EXERCISE PROMPT:
Find every line below that contains the word "chevron" and copy each one out.

RECORDS FOR THIS EXERCISE:
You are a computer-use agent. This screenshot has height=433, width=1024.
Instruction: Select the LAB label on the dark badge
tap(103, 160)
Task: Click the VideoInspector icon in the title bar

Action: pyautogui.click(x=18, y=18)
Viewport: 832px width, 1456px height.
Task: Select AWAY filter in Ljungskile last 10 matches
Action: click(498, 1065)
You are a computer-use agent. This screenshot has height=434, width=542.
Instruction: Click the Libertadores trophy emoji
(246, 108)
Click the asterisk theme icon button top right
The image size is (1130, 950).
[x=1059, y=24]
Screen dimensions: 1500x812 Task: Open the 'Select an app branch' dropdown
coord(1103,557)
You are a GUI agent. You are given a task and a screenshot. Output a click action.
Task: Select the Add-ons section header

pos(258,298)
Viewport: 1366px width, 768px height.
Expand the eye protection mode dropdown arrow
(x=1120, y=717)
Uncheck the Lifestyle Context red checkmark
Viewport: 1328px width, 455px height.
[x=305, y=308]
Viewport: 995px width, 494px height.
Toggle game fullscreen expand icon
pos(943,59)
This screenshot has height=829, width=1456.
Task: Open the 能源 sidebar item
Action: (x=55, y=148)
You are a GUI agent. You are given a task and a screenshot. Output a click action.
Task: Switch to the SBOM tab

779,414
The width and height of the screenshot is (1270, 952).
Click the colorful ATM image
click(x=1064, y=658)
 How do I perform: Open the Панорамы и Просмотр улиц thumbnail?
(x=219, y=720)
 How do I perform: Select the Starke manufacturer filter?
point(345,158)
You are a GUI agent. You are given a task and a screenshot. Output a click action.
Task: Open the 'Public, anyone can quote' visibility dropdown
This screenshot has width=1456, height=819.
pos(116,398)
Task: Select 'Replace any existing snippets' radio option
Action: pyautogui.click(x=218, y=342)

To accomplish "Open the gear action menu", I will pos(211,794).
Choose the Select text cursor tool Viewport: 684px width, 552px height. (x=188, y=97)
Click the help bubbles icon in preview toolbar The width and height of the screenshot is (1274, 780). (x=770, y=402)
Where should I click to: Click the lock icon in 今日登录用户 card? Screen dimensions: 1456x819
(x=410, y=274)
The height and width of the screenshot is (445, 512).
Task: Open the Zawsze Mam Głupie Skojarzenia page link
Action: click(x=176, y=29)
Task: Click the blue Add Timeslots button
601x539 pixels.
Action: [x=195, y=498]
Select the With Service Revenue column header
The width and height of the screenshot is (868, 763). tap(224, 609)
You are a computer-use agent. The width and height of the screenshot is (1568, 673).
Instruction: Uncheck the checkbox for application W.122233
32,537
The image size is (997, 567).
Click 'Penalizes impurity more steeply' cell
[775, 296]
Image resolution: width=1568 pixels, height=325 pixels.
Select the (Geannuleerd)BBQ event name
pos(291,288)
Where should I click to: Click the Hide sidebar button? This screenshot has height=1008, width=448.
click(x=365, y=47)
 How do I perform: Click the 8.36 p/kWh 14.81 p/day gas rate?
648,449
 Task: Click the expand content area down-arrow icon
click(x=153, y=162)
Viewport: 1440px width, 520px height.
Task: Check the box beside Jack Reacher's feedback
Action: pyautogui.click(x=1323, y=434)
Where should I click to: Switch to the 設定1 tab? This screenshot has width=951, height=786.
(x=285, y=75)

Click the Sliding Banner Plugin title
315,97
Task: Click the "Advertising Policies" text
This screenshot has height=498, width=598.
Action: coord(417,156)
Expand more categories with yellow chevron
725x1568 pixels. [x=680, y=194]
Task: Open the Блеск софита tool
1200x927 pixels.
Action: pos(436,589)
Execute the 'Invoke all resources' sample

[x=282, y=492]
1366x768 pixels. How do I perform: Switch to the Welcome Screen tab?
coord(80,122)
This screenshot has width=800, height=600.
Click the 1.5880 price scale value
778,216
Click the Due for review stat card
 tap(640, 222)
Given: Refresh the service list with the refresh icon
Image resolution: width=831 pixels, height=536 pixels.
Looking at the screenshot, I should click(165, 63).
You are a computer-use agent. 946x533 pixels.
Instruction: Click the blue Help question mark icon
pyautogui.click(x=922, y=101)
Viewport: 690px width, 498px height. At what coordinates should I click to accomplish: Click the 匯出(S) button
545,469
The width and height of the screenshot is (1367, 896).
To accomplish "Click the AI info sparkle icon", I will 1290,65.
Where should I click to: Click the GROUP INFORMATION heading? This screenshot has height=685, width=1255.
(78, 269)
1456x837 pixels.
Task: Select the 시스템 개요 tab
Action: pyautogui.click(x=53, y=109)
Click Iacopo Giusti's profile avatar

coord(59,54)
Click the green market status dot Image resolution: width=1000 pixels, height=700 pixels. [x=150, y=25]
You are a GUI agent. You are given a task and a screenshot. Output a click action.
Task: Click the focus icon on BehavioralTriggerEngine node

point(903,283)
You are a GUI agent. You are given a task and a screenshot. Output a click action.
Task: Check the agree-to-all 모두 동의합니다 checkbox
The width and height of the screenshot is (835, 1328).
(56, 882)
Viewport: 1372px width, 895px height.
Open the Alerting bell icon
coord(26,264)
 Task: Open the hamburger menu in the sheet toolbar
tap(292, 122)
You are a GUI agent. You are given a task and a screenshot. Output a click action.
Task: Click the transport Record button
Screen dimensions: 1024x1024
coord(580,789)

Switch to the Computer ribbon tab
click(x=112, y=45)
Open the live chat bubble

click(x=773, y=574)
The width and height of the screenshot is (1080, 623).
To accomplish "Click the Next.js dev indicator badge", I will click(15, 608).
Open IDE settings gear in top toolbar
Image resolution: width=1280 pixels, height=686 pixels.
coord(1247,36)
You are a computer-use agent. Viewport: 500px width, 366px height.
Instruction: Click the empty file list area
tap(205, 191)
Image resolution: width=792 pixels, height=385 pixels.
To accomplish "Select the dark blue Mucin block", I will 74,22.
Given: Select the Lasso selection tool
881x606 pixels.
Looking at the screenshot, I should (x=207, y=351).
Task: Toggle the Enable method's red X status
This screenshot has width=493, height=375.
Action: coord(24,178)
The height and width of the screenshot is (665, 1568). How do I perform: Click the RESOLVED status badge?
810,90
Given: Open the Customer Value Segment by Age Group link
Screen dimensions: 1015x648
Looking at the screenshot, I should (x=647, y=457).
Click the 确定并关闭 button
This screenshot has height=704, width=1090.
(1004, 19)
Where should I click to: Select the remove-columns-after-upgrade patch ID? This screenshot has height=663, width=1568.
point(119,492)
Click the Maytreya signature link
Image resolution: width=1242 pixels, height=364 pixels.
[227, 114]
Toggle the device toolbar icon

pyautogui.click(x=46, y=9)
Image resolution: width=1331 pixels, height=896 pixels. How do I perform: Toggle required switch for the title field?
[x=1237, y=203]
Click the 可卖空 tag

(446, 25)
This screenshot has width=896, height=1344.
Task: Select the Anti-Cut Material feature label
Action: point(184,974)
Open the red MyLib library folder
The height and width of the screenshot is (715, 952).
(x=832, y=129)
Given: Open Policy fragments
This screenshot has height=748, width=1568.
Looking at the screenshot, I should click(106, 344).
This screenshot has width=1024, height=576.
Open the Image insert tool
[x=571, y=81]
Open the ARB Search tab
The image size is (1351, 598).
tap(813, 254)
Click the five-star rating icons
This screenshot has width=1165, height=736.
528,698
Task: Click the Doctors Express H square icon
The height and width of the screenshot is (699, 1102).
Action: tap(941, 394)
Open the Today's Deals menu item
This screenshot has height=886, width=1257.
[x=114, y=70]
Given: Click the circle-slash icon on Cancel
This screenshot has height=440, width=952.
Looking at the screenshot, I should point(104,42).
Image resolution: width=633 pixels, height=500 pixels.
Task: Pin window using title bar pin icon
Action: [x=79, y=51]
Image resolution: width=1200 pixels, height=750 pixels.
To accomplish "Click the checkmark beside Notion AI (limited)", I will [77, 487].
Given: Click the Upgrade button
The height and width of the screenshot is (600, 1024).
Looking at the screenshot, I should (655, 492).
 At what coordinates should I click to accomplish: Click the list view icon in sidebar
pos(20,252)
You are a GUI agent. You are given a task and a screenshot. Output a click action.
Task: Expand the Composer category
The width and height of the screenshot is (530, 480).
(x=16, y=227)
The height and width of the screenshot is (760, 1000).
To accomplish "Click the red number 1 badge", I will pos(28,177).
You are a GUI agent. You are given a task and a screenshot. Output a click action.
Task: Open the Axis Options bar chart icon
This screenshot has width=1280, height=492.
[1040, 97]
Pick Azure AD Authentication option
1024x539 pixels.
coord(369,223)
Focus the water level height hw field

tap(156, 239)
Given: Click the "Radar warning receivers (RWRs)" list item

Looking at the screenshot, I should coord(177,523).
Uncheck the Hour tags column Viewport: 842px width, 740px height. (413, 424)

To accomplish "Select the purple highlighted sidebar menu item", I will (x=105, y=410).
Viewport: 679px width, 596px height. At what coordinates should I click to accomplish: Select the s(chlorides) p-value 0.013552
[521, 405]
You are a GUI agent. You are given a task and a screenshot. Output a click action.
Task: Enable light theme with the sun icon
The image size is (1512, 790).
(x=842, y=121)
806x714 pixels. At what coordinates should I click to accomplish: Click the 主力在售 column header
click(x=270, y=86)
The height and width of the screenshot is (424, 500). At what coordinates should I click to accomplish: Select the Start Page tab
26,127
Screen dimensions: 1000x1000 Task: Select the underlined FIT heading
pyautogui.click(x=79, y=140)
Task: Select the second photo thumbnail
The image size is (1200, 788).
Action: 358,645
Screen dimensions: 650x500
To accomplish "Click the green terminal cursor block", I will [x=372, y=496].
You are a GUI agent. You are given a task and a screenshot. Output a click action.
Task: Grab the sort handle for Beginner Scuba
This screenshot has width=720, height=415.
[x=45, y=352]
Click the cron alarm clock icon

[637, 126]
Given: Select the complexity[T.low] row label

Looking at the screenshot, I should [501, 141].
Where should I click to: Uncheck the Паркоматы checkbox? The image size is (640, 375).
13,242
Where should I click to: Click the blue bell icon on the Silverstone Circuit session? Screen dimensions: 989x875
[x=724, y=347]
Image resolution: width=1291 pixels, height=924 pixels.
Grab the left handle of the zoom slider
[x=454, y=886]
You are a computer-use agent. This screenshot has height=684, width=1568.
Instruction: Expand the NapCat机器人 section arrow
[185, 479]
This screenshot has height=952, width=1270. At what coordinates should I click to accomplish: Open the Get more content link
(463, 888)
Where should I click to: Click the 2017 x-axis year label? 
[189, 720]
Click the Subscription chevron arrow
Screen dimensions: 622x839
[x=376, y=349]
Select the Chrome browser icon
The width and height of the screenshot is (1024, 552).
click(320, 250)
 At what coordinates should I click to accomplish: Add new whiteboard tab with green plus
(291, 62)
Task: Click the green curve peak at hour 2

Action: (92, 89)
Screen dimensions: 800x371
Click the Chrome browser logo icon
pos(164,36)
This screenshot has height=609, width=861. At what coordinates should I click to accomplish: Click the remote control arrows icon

CORRECT ANSWER:
Expand more categories with yellow chevron
Click the Subscription chevron arrow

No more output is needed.